**INSTRUCTIONS TO FOLLOW**
Leave out the pictures and reproduce all of the data exactly.

**INPUT MATERIAL**

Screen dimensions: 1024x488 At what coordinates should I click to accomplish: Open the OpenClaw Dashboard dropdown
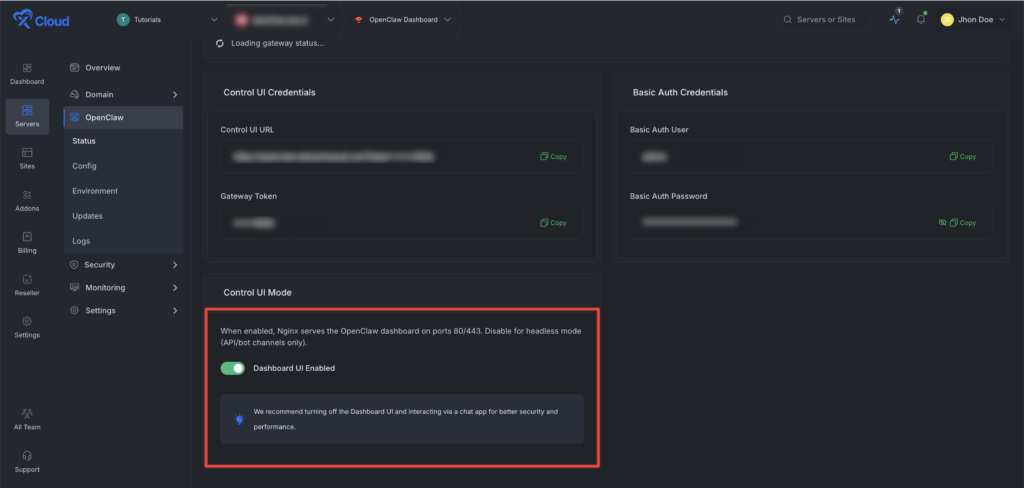(402, 19)
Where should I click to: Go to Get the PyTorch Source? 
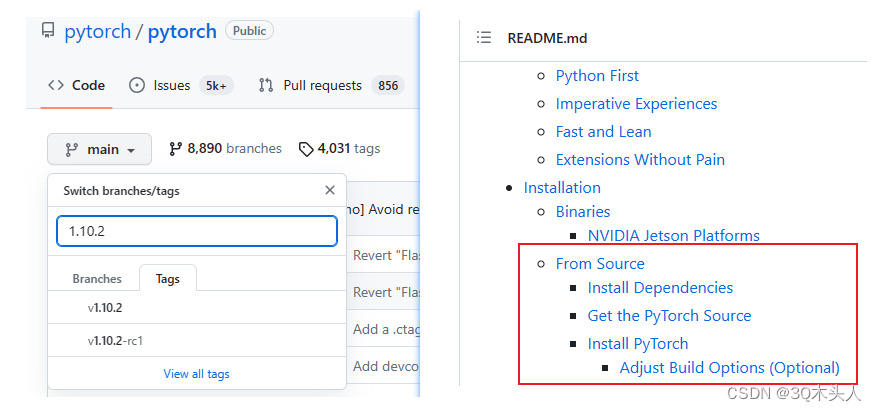click(x=669, y=315)
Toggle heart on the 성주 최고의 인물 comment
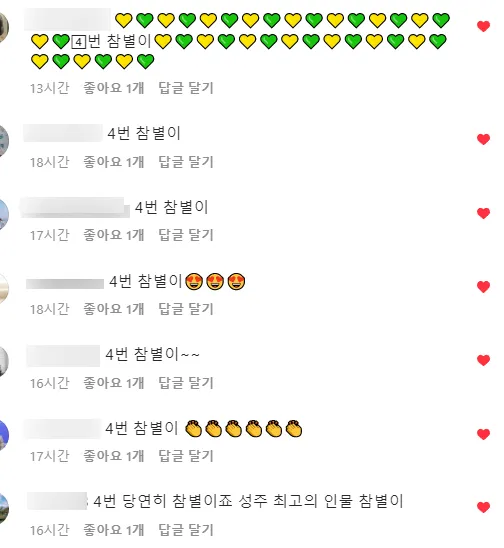The width and height of the screenshot is (504, 548). (483, 507)
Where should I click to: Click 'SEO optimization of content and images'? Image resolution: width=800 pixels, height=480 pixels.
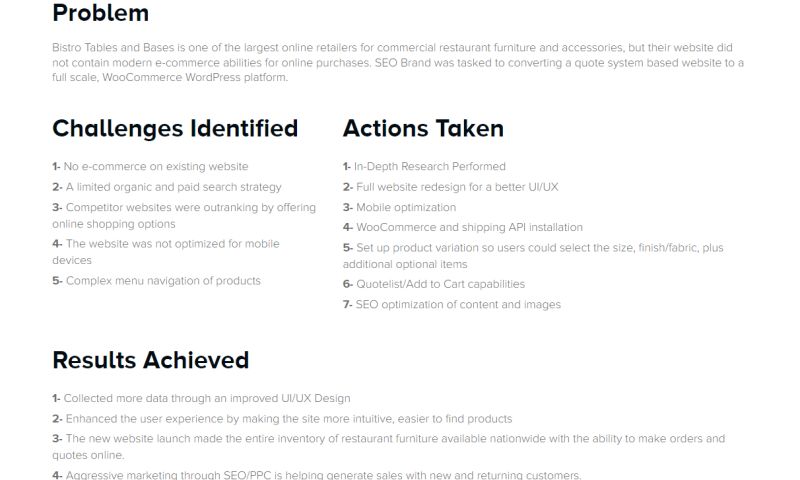(451, 304)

**SOLUTION FOR THIS TASK**
Screen dimensions: 1024x488 At what coordinates should I click to accomplish: Open the OpenClaw Dashboard dropdown
(402, 19)
Where should I click to: Go to Get the PyTorch Source? 
click(x=669, y=315)
Toggle heart on the 성주 최고의 인물 comment
The width and height of the screenshot is (504, 548). (483, 507)
Where should I click to: Click 'SEO optimization of content and images'? Image resolution: width=800 pixels, height=480 pixels.
(451, 304)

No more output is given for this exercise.